» Exercise aim:
Output nothing but the lines from the one holding "Select the 24 JAM time range tab" to the end of the listing. Reproduce them exactly, without the pictures.

────────

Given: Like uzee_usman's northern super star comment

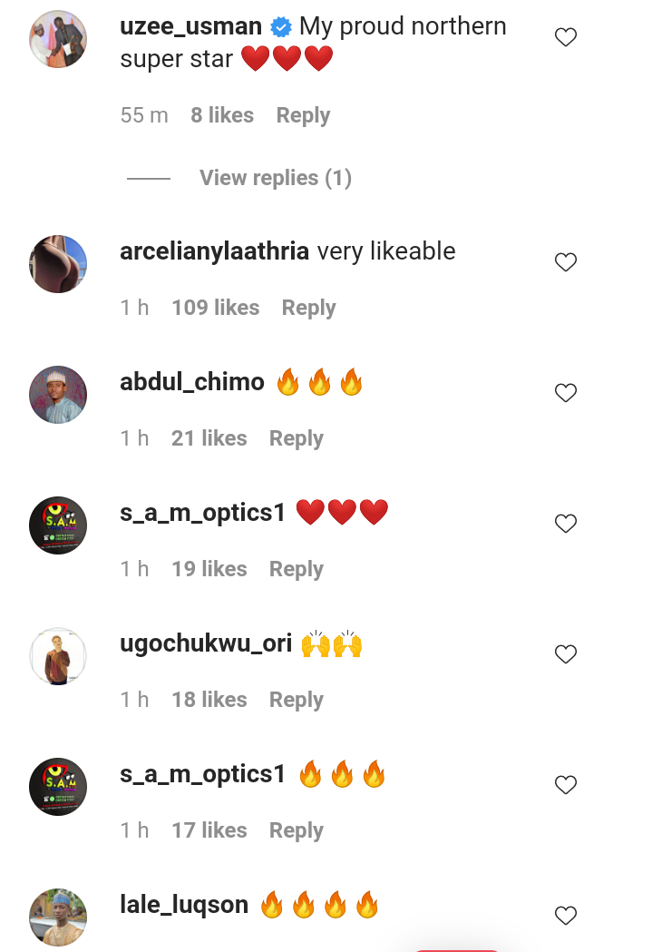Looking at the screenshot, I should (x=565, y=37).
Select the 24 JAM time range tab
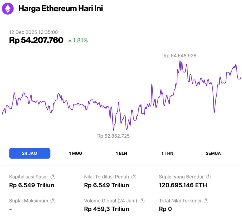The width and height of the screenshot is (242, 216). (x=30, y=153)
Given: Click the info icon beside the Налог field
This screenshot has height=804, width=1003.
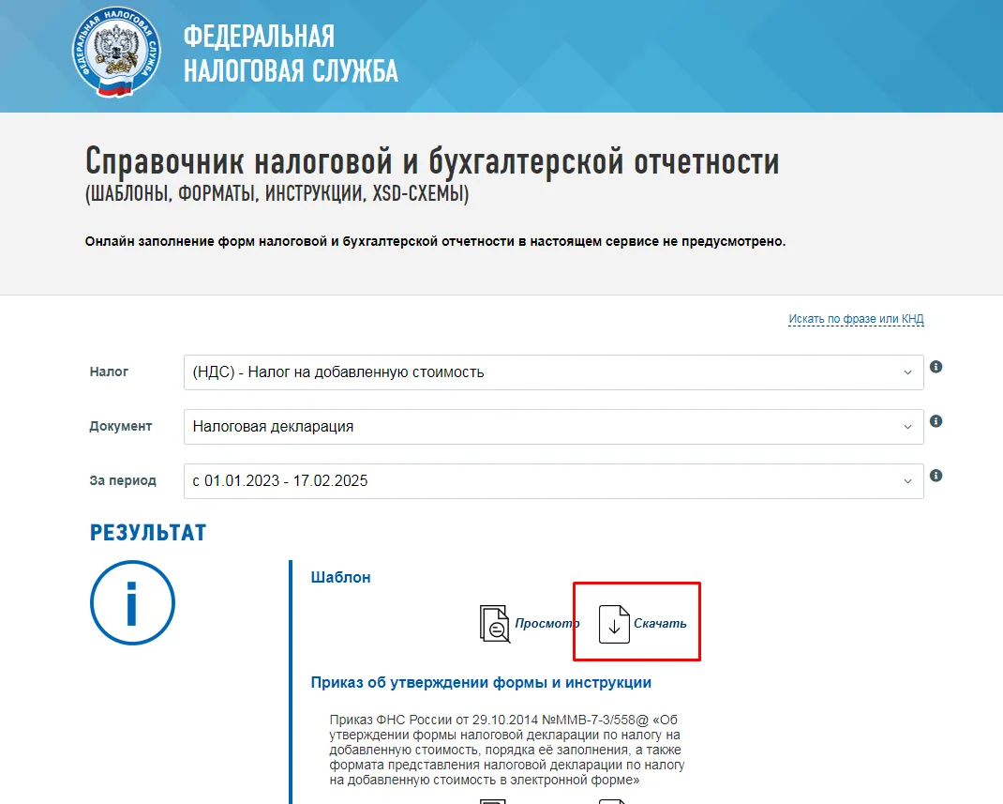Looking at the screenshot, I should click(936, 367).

────────

» Exercise answer:
Select the 24 JAM time range tab
The width and height of the screenshot is (242, 216). (x=30, y=153)
Given: Click the info icon beside the Налог field
This screenshot has height=804, width=1003.
Looking at the screenshot, I should click(936, 367).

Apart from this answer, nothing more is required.